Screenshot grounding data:
++++++++++

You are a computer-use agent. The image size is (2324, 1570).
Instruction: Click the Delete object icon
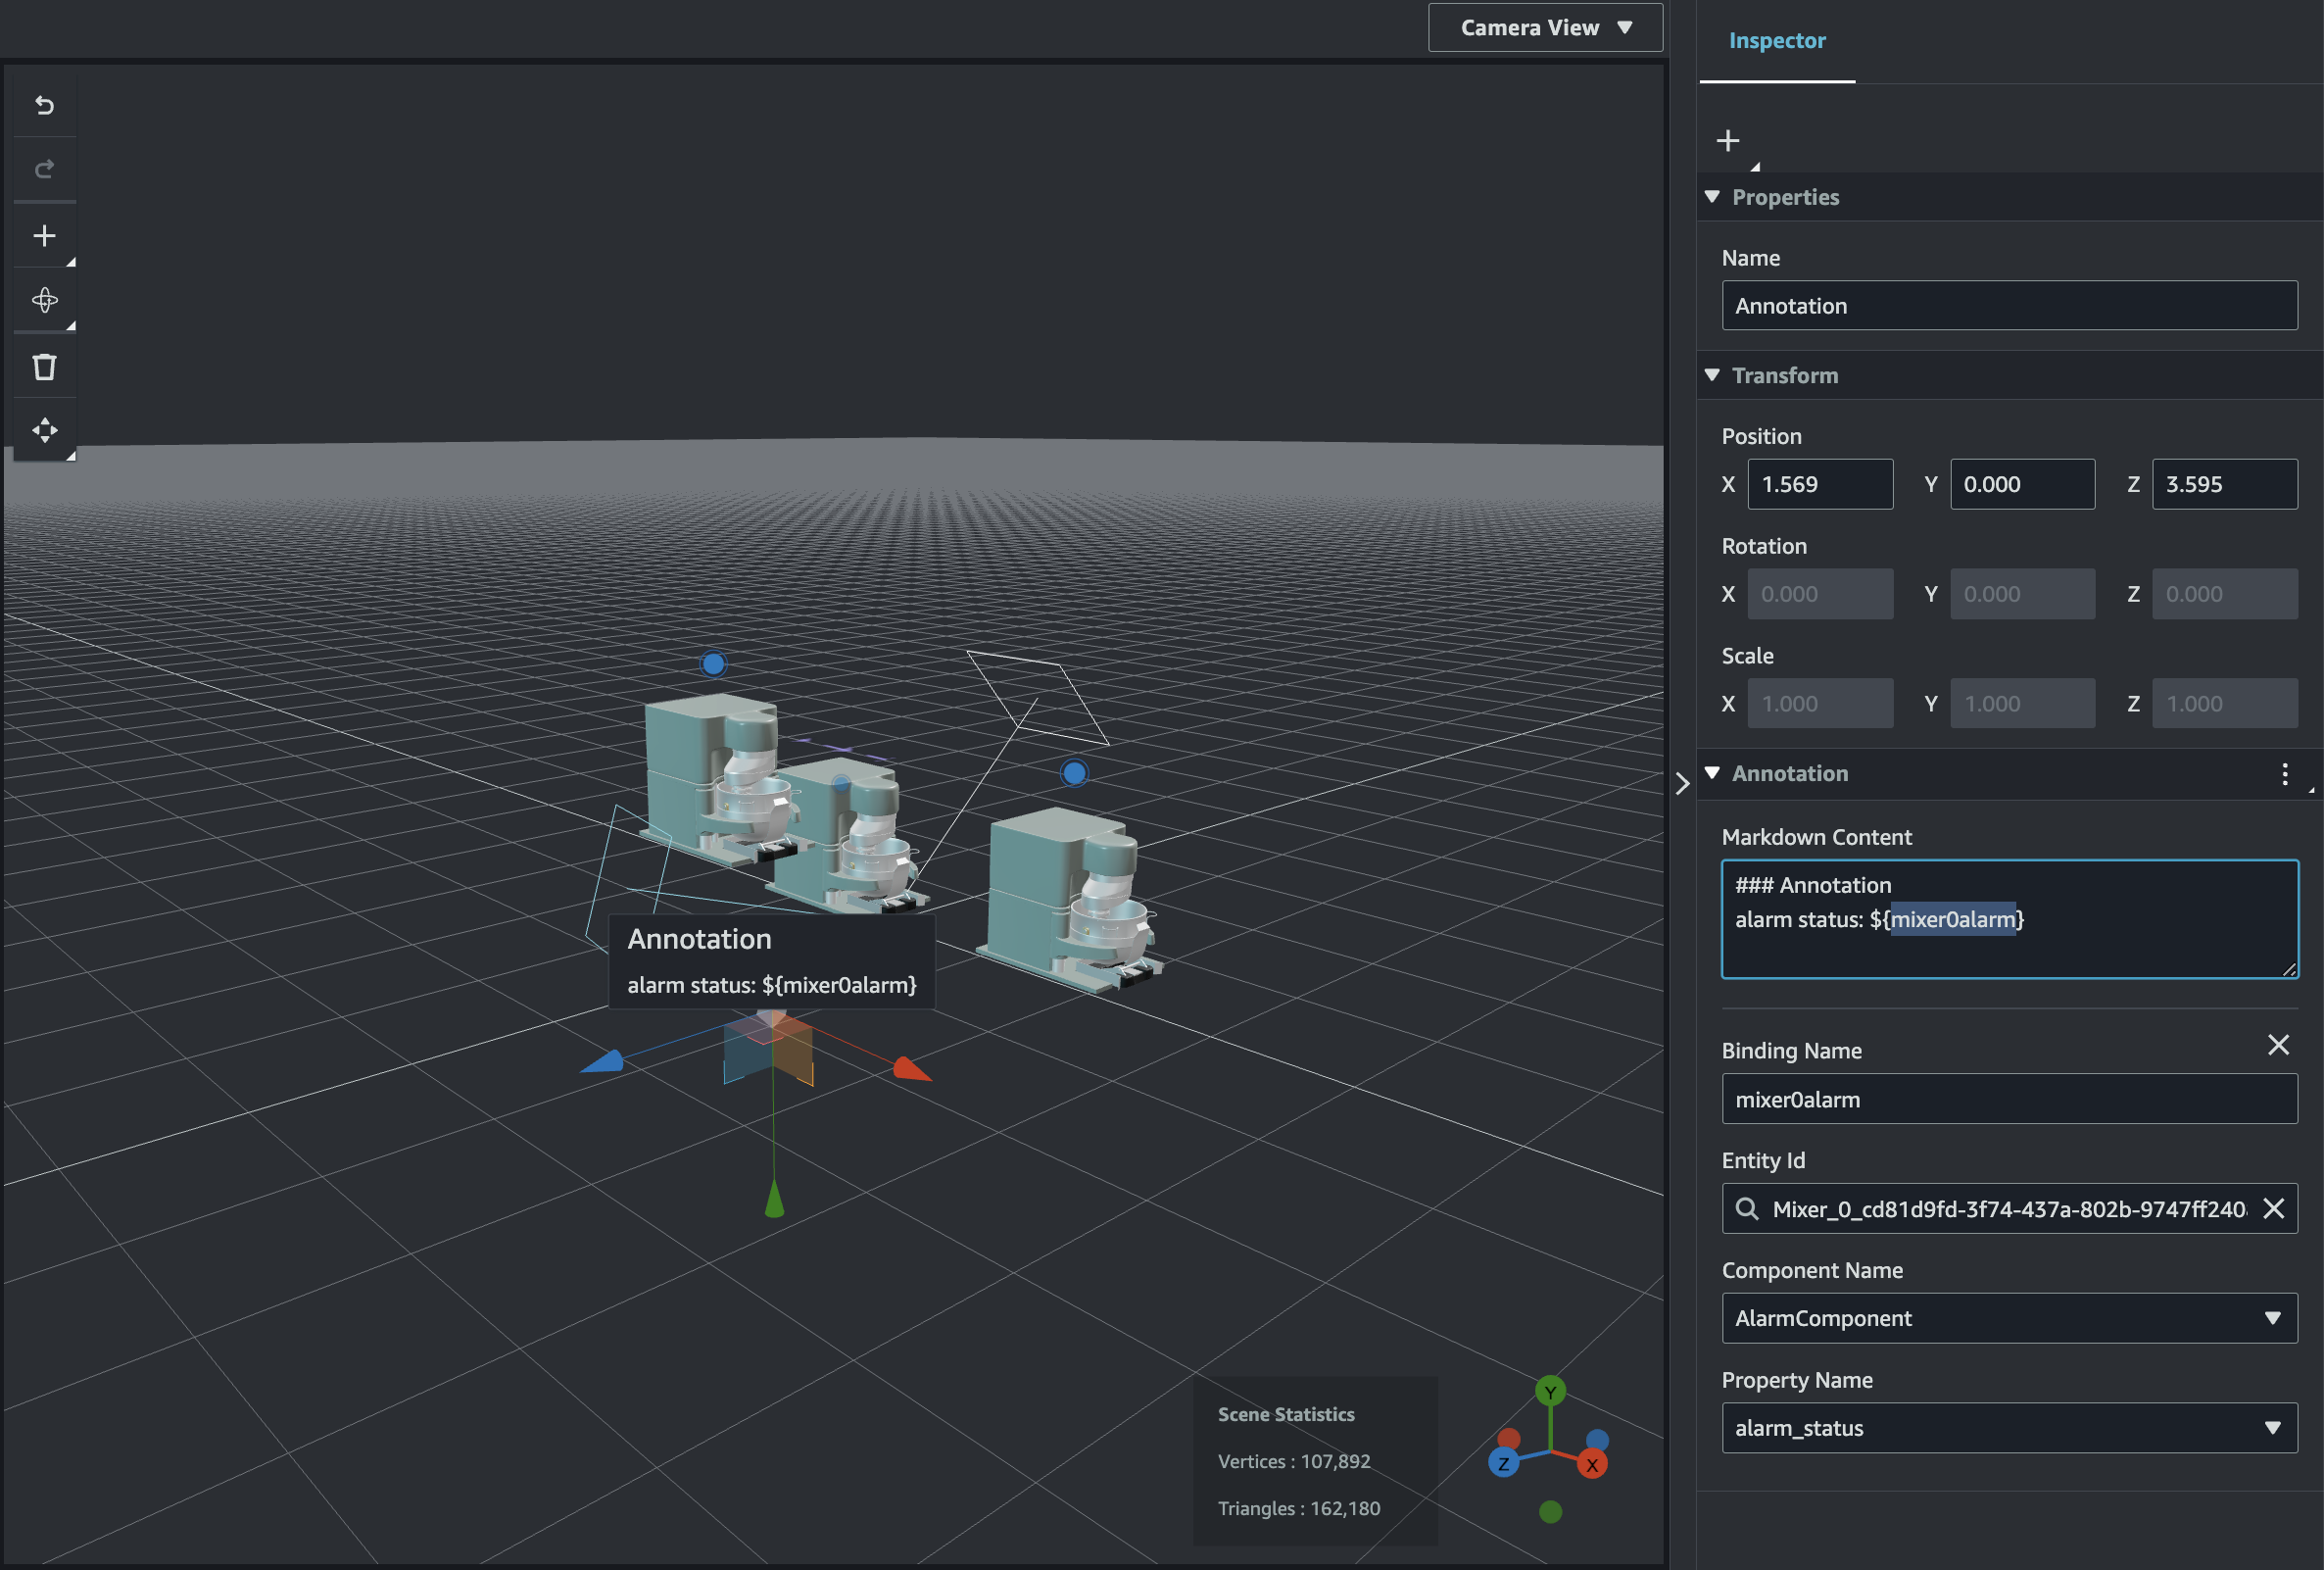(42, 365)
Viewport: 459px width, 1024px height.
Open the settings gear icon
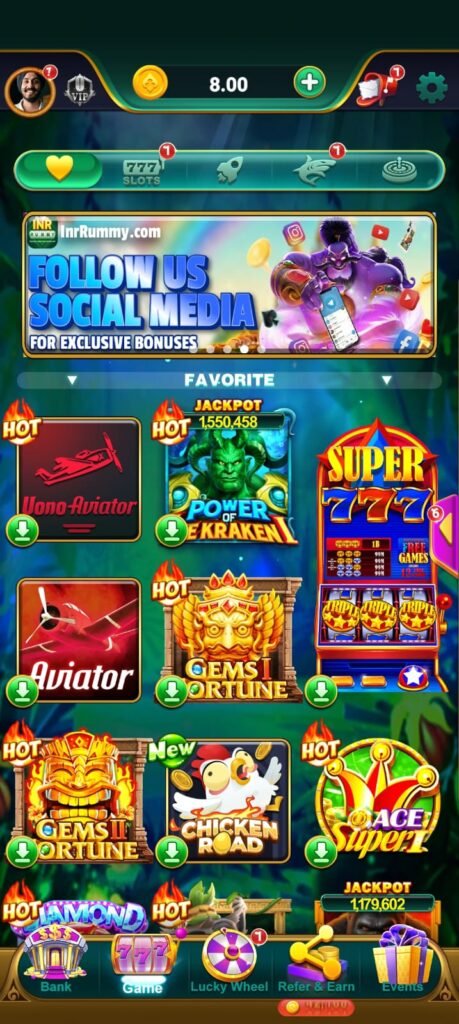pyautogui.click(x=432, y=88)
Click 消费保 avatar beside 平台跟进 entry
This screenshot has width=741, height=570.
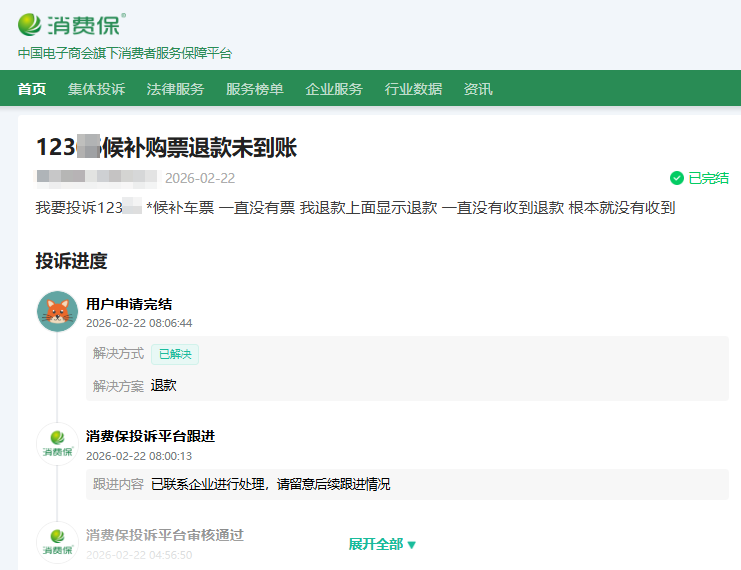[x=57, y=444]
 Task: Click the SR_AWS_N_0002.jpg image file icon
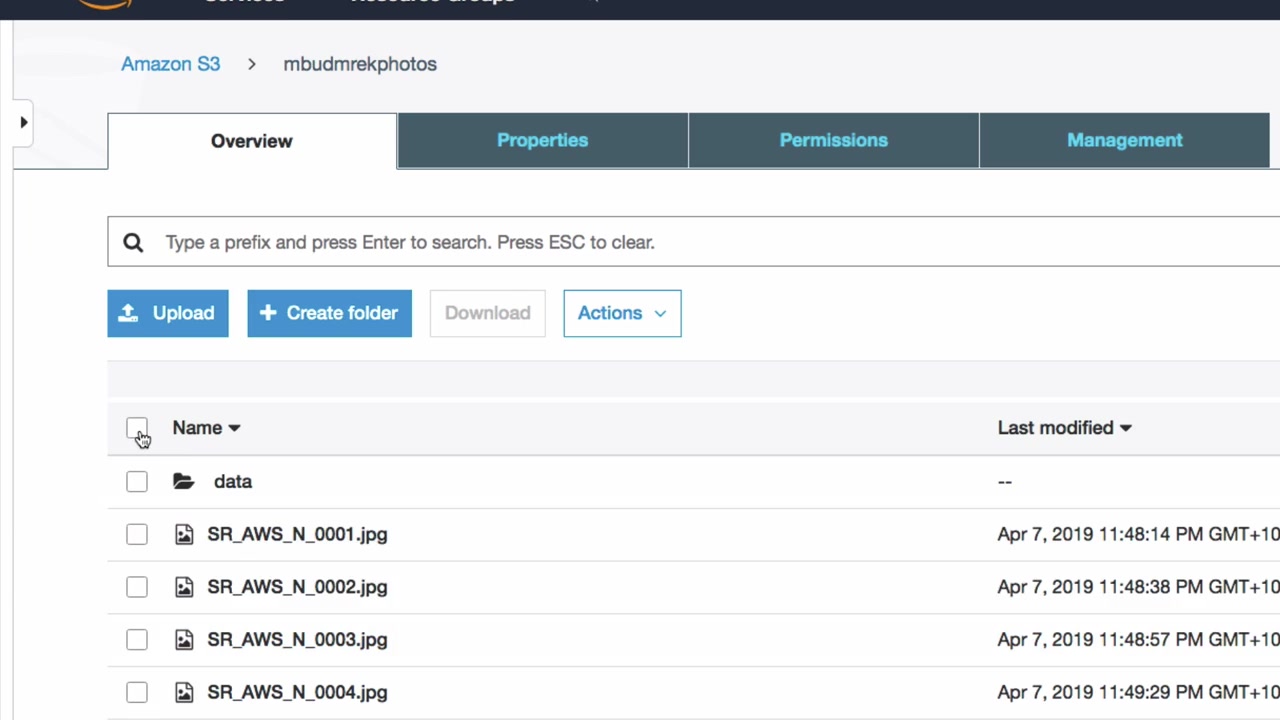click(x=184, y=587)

++++++++++

**Description of the task:**
Repeat word for word the lines starting at the one with "Open the settings gear icon" and ending at the final line of the records above, both included; no pictures.

**Answer below:**
Open the settings gear icon
pyautogui.click(x=432, y=88)
Click 消费保 avatar beside 平台跟进 entry
This screenshot has width=741, height=570.
[x=57, y=444]
 Task: Click the SR_AWS_N_0002.jpg image file icon
click(x=184, y=587)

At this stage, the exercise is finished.